Set exercise. Copy the records below word for word, beginning with the line that contains "Image resolution: width=896" and continuing through the line that contains "Click the Grey-Blocks", both included.

## BEGIN

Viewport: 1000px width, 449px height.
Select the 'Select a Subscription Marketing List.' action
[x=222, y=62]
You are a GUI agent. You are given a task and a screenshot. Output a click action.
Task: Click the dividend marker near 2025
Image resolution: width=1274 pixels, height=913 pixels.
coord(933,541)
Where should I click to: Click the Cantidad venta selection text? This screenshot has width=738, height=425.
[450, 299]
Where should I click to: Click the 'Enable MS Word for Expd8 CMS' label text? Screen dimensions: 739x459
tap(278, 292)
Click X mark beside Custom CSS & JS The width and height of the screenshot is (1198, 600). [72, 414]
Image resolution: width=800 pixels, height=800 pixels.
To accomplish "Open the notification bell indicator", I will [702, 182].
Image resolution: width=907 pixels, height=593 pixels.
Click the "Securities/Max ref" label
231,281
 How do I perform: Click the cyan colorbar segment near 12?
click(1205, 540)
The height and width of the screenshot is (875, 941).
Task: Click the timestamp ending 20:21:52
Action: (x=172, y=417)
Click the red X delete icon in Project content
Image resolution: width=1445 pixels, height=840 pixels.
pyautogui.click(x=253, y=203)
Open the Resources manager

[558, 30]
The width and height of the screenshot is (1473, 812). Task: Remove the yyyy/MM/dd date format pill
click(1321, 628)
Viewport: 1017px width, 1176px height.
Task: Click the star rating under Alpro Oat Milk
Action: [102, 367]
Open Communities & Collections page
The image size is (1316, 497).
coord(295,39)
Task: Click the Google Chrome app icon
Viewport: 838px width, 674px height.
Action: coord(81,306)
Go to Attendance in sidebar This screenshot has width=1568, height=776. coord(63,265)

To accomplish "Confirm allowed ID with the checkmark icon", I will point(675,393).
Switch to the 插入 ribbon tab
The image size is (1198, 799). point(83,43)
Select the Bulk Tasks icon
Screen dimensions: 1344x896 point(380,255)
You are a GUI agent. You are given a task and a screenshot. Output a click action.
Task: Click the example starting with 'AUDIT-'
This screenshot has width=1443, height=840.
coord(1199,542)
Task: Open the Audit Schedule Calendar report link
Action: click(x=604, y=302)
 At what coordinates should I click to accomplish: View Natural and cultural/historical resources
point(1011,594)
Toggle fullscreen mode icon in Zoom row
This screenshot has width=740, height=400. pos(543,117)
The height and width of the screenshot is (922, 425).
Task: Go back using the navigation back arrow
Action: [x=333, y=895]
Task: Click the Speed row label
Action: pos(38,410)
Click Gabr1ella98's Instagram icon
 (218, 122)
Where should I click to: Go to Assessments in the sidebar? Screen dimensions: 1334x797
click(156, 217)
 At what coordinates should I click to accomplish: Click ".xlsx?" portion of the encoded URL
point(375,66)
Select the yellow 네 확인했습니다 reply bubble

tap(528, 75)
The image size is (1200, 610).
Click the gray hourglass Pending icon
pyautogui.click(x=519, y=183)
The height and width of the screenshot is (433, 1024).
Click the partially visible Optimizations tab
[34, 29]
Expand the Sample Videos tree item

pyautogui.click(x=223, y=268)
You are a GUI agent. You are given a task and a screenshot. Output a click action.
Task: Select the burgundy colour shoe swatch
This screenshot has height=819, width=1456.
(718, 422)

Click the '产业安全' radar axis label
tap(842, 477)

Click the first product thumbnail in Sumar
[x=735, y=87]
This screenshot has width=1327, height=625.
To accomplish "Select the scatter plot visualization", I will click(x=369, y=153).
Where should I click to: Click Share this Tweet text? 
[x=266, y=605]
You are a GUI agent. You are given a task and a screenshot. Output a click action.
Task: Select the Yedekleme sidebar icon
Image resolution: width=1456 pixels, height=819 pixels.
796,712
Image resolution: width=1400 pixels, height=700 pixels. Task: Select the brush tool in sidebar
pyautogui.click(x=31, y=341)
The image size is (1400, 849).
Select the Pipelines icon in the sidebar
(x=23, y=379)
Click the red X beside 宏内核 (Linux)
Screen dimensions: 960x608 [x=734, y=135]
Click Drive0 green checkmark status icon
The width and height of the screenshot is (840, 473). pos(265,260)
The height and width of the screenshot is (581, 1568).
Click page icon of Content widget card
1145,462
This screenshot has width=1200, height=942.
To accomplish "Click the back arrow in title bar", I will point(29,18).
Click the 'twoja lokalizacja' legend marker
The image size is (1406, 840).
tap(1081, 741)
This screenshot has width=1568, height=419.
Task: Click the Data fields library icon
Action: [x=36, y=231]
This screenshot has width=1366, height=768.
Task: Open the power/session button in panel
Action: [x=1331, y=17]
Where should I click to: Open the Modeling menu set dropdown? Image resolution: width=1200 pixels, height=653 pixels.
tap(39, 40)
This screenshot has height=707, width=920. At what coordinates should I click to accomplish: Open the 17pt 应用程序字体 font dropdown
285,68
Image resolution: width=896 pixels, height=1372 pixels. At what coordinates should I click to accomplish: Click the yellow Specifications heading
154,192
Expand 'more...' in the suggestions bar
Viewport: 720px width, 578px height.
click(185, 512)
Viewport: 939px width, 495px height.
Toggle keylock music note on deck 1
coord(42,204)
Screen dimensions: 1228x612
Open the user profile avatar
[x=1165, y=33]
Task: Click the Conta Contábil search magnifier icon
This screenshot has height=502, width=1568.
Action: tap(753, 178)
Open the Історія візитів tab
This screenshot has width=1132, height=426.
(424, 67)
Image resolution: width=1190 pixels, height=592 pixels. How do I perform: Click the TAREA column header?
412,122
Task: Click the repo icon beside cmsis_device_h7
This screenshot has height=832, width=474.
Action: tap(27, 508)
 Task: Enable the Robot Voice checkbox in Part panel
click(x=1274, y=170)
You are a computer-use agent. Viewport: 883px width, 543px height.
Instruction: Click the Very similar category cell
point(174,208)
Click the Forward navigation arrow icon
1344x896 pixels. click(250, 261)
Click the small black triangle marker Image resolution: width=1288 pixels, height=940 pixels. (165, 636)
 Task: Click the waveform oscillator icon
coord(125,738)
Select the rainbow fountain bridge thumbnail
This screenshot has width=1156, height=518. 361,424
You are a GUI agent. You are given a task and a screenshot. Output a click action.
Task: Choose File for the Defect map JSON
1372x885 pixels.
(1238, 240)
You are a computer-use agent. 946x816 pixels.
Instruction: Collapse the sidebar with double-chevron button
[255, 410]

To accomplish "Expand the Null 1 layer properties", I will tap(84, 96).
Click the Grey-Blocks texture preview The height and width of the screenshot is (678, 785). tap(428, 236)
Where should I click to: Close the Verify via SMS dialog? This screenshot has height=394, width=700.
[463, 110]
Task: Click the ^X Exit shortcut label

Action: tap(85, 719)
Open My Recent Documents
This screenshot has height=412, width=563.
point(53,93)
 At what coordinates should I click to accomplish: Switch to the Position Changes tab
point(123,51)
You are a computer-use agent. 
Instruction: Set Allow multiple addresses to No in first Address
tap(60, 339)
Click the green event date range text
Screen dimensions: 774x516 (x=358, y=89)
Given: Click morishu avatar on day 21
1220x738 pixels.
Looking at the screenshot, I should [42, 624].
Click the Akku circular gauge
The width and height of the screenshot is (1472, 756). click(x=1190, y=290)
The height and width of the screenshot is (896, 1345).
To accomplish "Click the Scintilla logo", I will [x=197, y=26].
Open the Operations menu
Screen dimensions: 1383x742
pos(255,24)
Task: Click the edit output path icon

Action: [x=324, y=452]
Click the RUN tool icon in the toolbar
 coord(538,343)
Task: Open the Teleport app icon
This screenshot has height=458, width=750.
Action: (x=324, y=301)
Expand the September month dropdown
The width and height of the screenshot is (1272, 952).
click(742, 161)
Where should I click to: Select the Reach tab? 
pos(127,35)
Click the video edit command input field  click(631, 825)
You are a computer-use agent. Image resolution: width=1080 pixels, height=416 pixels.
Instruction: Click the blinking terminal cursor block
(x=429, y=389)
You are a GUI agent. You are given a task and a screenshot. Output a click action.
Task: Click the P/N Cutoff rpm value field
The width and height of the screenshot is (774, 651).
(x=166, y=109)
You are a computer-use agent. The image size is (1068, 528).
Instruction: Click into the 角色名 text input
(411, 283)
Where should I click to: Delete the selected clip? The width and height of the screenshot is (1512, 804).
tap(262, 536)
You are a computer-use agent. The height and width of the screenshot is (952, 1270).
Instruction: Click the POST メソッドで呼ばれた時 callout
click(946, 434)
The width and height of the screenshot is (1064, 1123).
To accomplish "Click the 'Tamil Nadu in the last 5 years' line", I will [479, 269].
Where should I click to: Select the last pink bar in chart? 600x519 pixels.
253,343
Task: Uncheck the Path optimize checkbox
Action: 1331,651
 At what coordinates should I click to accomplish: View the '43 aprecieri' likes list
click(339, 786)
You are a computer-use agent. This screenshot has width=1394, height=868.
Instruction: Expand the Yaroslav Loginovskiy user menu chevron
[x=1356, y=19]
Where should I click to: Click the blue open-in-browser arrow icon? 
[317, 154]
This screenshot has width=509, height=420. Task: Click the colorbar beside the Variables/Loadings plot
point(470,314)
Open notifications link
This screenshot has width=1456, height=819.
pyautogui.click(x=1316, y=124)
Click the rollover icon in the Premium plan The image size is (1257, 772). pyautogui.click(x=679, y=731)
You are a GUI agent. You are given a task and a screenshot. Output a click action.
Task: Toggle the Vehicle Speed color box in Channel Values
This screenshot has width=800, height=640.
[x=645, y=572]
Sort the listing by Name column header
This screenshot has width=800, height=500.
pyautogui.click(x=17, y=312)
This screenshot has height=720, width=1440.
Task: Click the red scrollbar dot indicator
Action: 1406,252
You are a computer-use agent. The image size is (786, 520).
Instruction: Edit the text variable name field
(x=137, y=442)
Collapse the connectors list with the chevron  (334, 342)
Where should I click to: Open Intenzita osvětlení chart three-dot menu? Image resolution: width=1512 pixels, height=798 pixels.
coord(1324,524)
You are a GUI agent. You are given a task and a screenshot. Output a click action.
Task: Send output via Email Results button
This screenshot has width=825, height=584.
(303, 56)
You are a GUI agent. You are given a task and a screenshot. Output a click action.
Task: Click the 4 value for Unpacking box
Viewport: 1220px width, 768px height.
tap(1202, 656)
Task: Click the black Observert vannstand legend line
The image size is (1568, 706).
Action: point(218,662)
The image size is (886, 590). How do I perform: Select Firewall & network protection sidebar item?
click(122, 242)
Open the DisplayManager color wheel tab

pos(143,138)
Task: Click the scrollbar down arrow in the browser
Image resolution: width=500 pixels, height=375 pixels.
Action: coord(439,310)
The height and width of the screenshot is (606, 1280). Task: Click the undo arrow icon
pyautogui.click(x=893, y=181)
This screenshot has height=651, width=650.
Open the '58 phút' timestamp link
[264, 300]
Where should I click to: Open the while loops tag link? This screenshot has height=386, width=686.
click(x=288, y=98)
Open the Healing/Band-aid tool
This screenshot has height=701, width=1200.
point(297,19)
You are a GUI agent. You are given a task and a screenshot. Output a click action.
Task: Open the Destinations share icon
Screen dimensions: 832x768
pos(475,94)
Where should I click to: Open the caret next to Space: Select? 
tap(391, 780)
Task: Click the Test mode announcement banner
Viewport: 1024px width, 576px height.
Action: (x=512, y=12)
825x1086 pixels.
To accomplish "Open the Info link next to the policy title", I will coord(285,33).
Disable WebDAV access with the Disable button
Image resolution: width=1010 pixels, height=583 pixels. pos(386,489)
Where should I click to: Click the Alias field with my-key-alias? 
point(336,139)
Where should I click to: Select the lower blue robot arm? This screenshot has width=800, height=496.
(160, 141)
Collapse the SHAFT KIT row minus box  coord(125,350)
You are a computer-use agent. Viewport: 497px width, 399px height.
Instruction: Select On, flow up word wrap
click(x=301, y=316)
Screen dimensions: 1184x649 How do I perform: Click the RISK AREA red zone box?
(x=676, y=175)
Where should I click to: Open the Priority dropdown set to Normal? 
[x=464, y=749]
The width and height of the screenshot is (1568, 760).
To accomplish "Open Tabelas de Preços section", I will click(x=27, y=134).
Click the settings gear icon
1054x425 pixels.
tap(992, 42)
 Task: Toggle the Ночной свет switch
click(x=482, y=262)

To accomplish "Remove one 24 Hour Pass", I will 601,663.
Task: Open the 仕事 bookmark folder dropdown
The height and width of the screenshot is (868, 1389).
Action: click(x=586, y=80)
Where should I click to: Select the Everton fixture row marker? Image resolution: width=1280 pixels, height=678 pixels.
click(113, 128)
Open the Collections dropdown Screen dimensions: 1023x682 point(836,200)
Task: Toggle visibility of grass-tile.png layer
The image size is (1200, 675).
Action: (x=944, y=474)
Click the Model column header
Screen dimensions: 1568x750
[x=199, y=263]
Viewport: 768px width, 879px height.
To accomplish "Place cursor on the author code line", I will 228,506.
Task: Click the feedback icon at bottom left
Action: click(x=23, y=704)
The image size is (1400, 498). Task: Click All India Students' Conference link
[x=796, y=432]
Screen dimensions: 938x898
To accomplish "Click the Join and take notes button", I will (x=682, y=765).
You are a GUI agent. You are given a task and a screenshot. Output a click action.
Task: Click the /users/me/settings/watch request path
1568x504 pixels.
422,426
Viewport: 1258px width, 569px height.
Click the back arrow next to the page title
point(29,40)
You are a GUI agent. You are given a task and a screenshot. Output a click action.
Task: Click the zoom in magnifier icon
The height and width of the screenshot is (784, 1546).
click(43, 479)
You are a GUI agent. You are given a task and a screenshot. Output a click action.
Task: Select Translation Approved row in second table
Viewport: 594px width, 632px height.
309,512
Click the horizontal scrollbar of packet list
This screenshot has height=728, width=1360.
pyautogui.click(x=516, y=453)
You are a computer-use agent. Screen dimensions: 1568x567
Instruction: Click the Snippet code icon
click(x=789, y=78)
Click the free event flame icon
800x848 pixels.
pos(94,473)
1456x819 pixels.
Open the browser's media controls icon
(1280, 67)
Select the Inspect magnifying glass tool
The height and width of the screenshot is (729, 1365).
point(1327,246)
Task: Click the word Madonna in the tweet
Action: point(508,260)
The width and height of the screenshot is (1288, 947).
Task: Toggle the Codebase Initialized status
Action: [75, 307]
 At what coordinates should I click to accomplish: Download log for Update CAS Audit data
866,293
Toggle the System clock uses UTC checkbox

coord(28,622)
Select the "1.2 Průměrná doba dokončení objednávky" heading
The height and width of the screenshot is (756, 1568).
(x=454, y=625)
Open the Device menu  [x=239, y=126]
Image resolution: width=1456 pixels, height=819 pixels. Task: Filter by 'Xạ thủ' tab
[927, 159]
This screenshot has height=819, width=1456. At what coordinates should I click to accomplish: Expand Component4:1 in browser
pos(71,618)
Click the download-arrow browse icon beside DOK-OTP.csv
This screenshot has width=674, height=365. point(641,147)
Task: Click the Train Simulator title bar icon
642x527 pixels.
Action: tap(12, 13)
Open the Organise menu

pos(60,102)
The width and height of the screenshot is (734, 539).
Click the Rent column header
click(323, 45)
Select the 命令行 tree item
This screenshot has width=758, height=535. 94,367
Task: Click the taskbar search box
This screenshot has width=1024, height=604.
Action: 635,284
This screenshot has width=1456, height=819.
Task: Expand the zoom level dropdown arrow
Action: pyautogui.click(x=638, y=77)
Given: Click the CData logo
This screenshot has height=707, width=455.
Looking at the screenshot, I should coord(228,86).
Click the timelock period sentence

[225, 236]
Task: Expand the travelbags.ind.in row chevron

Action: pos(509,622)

## END

Result of the task.
Image resolution: width=896 pixels, height=1372 pixels. At what coordinates should I click to accomplish: Click the yellow Specifications heading
154,192
Expand 'more...' in the suggestions bar
Viewport: 720px width, 578px height.
click(185, 512)
Viewport: 939px width, 495px height.
Toggle keylock music note on deck 1
coord(42,204)
Screen dimensions: 1228x612
Open the user profile avatar
[x=1165, y=33]
Task: Click the Conta Contábil search magnifier icon
This screenshot has height=502, width=1568.
Action: tap(753, 178)
Open the Історія візитів tab
This screenshot has width=1132, height=426.
(424, 67)
Image resolution: width=1190 pixels, height=592 pixels. How do I perform: Click the TAREA column header?
412,122
Task: Click the repo icon beside cmsis_device_h7
This screenshot has height=832, width=474.
Action: tap(27, 508)
 Task: Enable the Robot Voice checkbox in Part panel
click(x=1274, y=170)
You are a computer-use agent. Viewport: 883px width, 543px height.
Instruction: Click the Very similar category cell
point(174,208)
Click the Forward navigation arrow icon
1344x896 pixels. click(250, 261)
Click the small black triangle marker Image resolution: width=1288 pixels, height=940 pixels. (165, 636)
 Task: Click the waveform oscillator icon
coord(125,738)
Select the rainbow fountain bridge thumbnail
This screenshot has width=1156, height=518. 361,424
You are a GUI agent. You are given a task and a screenshot. Output a click action.
Task: Choose File for the Defect map JSON
1372x885 pixels.
(1238, 240)
You are a computer-use agent. 946x816 pixels.
Instruction: Collapse the sidebar with double-chevron button
[255, 410]

To accomplish "Expand the Null 1 layer properties", I will tap(84, 96).
Click the Grey-Blocks texture preview The height and width of the screenshot is (678, 785). tap(428, 236)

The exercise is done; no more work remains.